Give it a go - you only use one button, so anyone can have a decent shot. Shut down public services and be sure to crush those unemployed layabouts, all in the name of Britannia! I managed a score of £10,416,087 - anyone do better?

Tuesday 8 October 2013

On The North Lancs Streets

Preston is a strange place. I couldn't think of any reason why you'd want to visit unless you were a student there (as I nearly was) or your football team were playing North End. Nothing wrong with the place, I guess, just nothing of interest to be found.

Except, perhaps, a gig by Go-Kart Mozart, one of the very few to support their recent album On The Hot Dog Streets. A chance to see their leader Lawrence in action on stage was not to be sniffed at. 

In somewhat typical fashion, the gig had a last-day venue change. Which I didn't know about until arrival and required a somewhat desperate series of asking total strangers where we had to be. Initially it looked like we'd be late, but in a further misadventure, it was all running late anyways.

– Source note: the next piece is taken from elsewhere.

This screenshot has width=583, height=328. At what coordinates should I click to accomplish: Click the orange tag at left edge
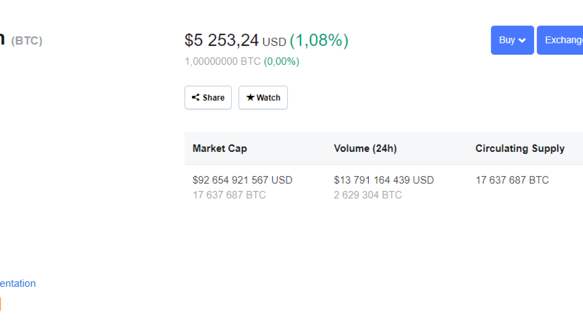click(x=0, y=304)
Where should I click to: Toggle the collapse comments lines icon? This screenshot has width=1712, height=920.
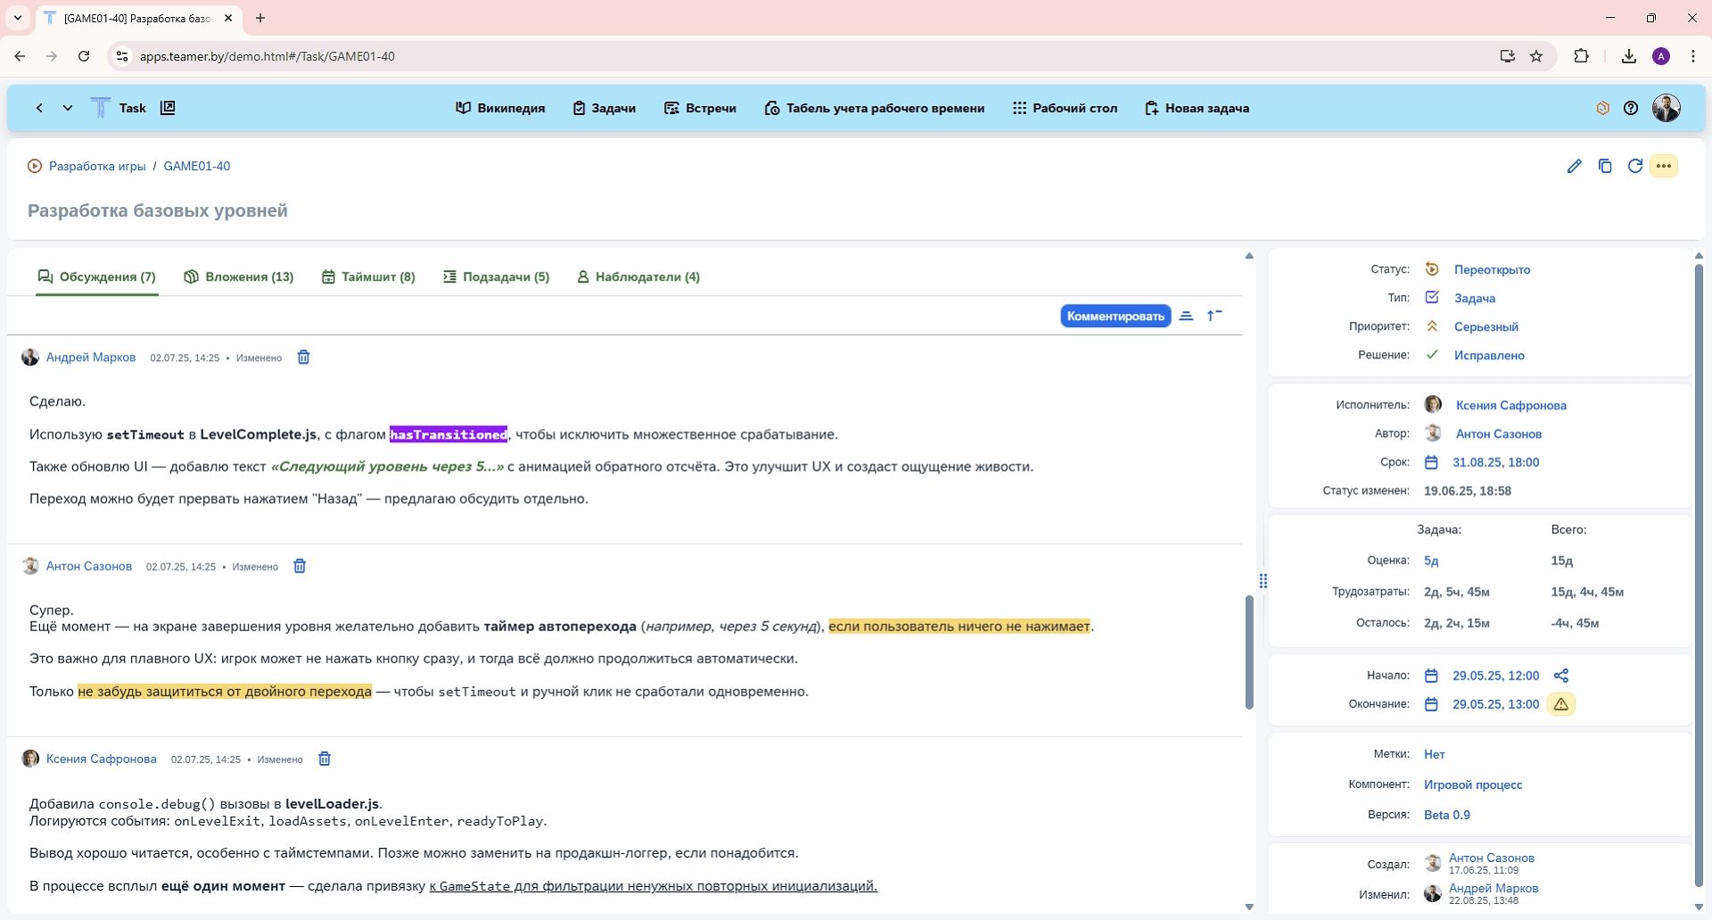click(1186, 316)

Support bands, then. Hot Vestry are a bunch of late teens types from Macclesfield who dress like they want to be in the Paisley Underground and have hair that makes mine look good. They also sounded fairly anonymous to these ears, despite some decent work from the drummer. Not that it matters, as they've already got foots on the ladder of the Manchester music scene via endorsement from Tim Burgess and a support slot with New Order. How did they get the latter? Well, it's always nice to have the right connections.

Next up were the Oreoh!s, which is a name that really needs to go. There's a difficulty in trying to be objective here, as the three of them look like they have a combined age of 40 and you don't want to be too mean to a band who are all young enough to be my children, which is in itself a depressing thought. Their set trundled along harmlessly enough, with nothing of any note to stick in the mind bar the fact the guitarist held his instrument like Bernard Sumner, and even looked like a younger version of the man. Like Hot Vestry, I'd imagine a lot of work has to be done down the line before they'll be headlining any decent sized venues on their own steam. Time is on their side, at least. My own suggestion would be that the singer ditches the bass playing and focuses more on fronting the band.

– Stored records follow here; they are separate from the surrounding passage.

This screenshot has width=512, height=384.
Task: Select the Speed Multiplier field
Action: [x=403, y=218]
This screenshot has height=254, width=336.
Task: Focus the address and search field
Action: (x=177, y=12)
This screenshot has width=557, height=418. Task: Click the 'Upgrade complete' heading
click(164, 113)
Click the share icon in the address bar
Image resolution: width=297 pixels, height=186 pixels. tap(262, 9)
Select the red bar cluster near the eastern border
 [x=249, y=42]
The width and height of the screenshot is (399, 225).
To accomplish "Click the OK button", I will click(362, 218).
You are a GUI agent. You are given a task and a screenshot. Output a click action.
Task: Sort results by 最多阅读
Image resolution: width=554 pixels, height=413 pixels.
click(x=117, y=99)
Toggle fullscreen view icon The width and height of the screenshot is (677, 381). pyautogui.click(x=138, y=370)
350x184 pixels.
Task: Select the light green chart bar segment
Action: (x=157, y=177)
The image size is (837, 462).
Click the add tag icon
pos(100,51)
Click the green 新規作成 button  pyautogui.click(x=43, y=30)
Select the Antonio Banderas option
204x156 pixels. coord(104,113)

There are enough words written about Lawrence out there already - some of it due to me. On the night, he isn't happy about the venue change, states the stage lights are too bright and he has a bad cold. Despite the sparse audience, the band put on a great show. It helps to have a guy with a huge assortment of keyboards to produce all manner of sounds, and major kudos has to go out to the man behind them to some top-notch playing. The rhythm section (this version of Go-Kart Mozart is minus guitar) also do their job in solid fashion.

What Lawrence has that very few others have too is that all the songs he has written since 1980 are clearly identifiable as his, whether it be in the style of jangly indie (Felt), stomping glam rock (Denim) or novelty electro-pop (now). It's easy to say the guy deserves a hit, but he's always made even his most "mainstream" music just slightly off-kilter enough so that you won't hear it on radio. West Brom Blues from his most recent album On The Hot Dog Streets is a perfect example.

It can't be said enough that the guy is a total one-off, and worth even a night in Preston and a train journey home surrounded by Man City fans. The "tour" as it is (four gigs in four months) continues in a hometown gig in Birmingham next month, then Oxford in December and Hebden Bridge (work that one out) in January.